In the year that King Uzziah died, I saw the Lord sitting on a throne, high and lifted up, and the train of His robe filled the temple. Above it stood seraphim; each one had six wings: with two he covered his face, with two he covered his feet, and with two he flew. And one cried to another and said: “Holy, holy, holy is the YHVH of hosts; The whole earth is full of His glory!” (Isa 6:1–3)
The four living creatures, each having six wings, were full of eyes around and within. And they do not rest day or night, saying: “Holy, holy, holy, YHVH Elohim Almighty, Who was and is and is to come!” (Rev 4:8)
What is holiness? The Bible defines it is as those things, people, times and practices that YHVH himself has determined are to be set apart or are above or are transcendent. Set apart from or transcendent above what? From those things that are mundane or earthly, defiled or polluted by sin or by that which is unholy and ungodly.
Why is it important to know that the chief character attribute of Elohim is holiness? Because he wants his children to be holy as he is holy (Lev 11:44, 45). Why is this? Because he wants to spend eternity with his redeemed and glorified children, for without holiness no one will see Elohim (Heb 12:14). It’s really that simple! Therefore, it’s important that his children learn now the difference between what YHVH considers to be the holy and the profane (Lev 11:47), so we can hang out with him in his holy presence for eternity.

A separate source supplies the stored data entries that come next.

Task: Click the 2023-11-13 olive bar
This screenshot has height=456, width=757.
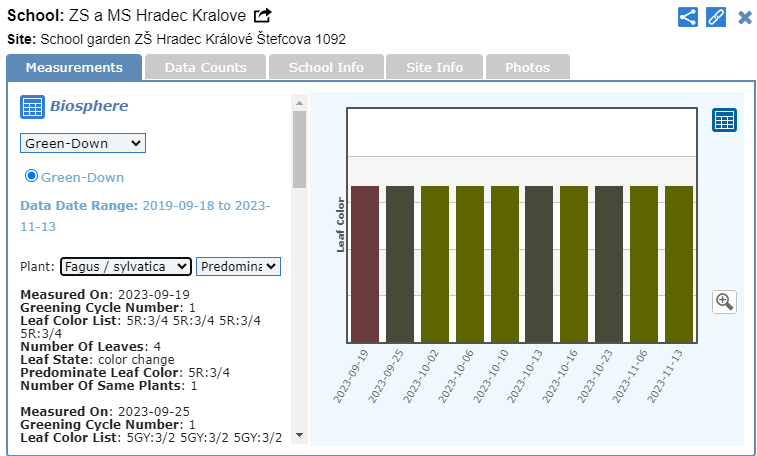Action: tap(678, 264)
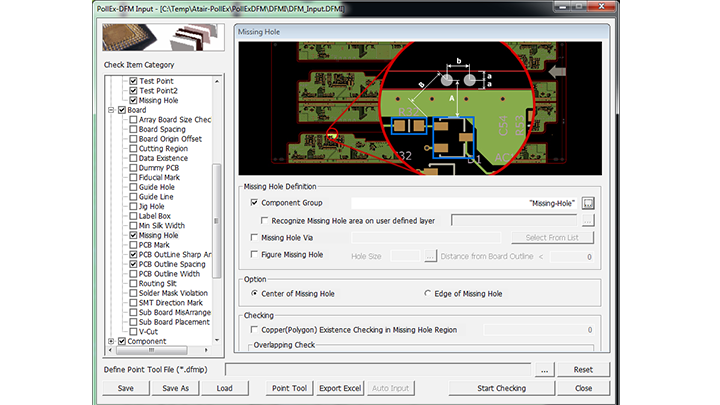This screenshot has width=720, height=405.
Task: Click the browse button beside Component Group field
Action: (x=588, y=203)
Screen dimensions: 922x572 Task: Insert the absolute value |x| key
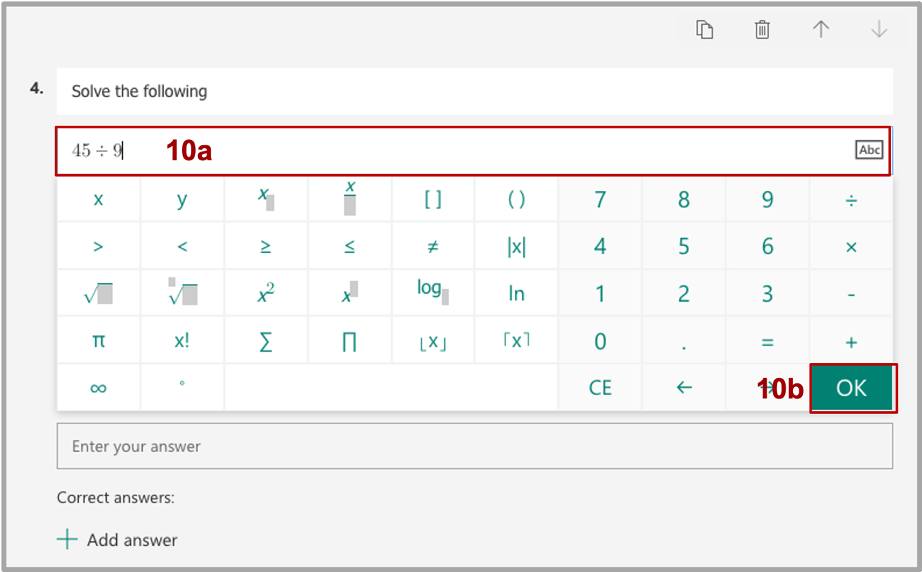point(516,246)
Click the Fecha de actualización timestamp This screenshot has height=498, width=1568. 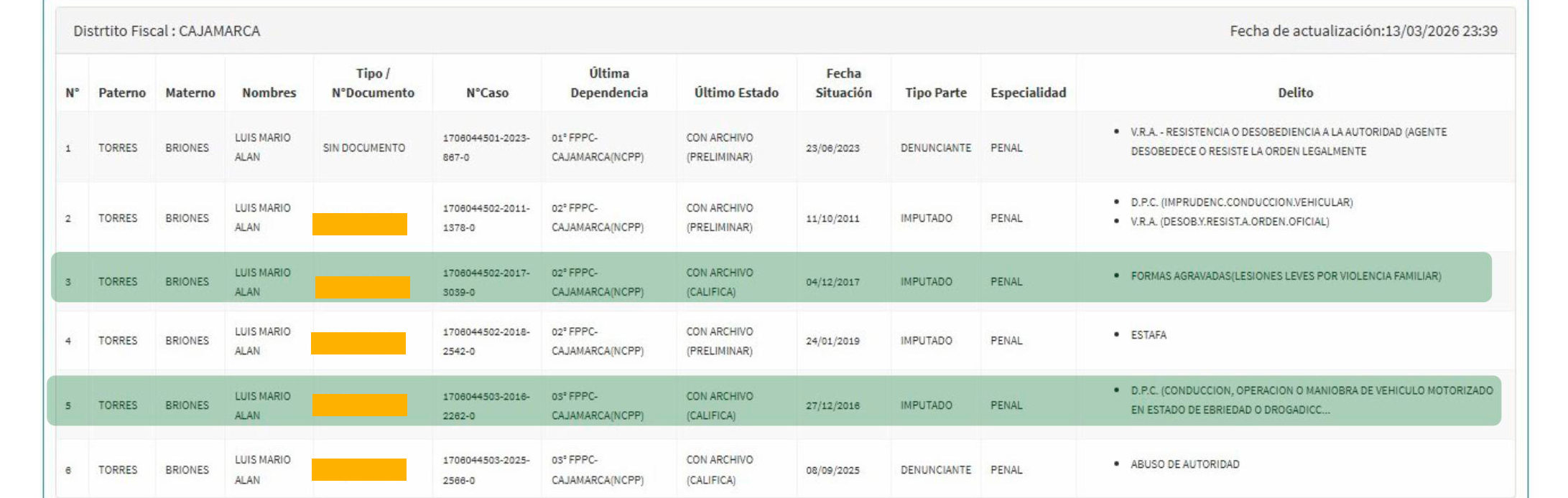(x=1363, y=31)
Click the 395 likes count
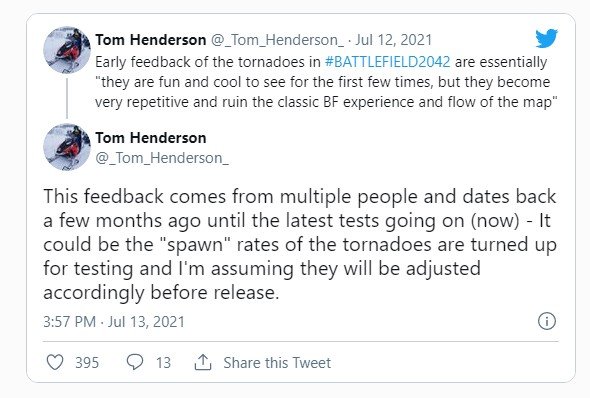Image resolution: width=590 pixels, height=398 pixels. 87,363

Natan’s Commentary Notes on Leviticus Chapter Eleven
Leviticus 11:1–47, The biblical dietary laws are about holiness.
Let’s briefly discuss the subject of clean and unclean meats. The focal point of biblical dietary laws are holiness and separation. There are other issues here that need to be explored as well. How serious are you about obedience to YHVH’s commands, or is your belly your god? (See Phil 3:19; Rom 16:18.) Do your taste buds or the Word of YHVH rule your life? Remember, Torah covers all aspects of life: physical, spiritual, emotional, relational, civil, agricultural, political, jurisprudence, religious and economic. Torah is a very holistic handbook on life. Are you one who takes the (humanistic) pick-and-choose approach to Torah-obedience? “I’ll obey only the biblical laws that suit me.” Such an approach is akin to what the serpent told Adam and Eve when he said, “You can have it your way … YHVH didn’t really mean what he said when it comes to obedience.”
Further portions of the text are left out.